● **Problem**: Your copy of the data should match it exactly, except that the pictures are gone.

● **Data supplied**:
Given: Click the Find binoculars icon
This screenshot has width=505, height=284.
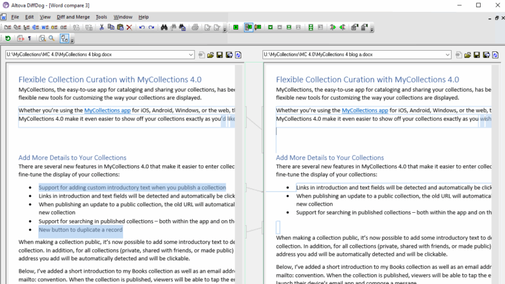Looking at the screenshot, I should coord(164,28).
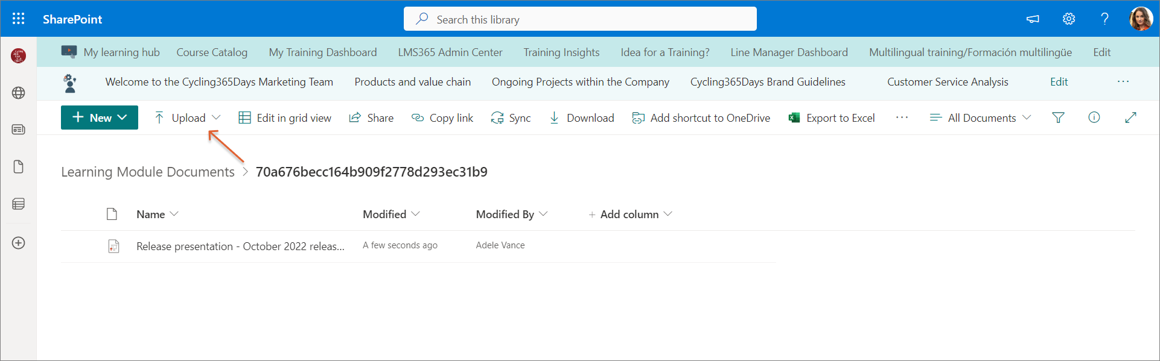Image resolution: width=1160 pixels, height=361 pixels.
Task: Click the Search this library field
Action: [x=579, y=19]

● **Task answer**:
Given: Click the Find binoculars icon
This screenshot has width=505, height=284.
Looking at the screenshot, I should coord(164,28).
Image resolution: width=1160 pixels, height=361 pixels.
Task: Click the Search this library field
Action: [x=579, y=19]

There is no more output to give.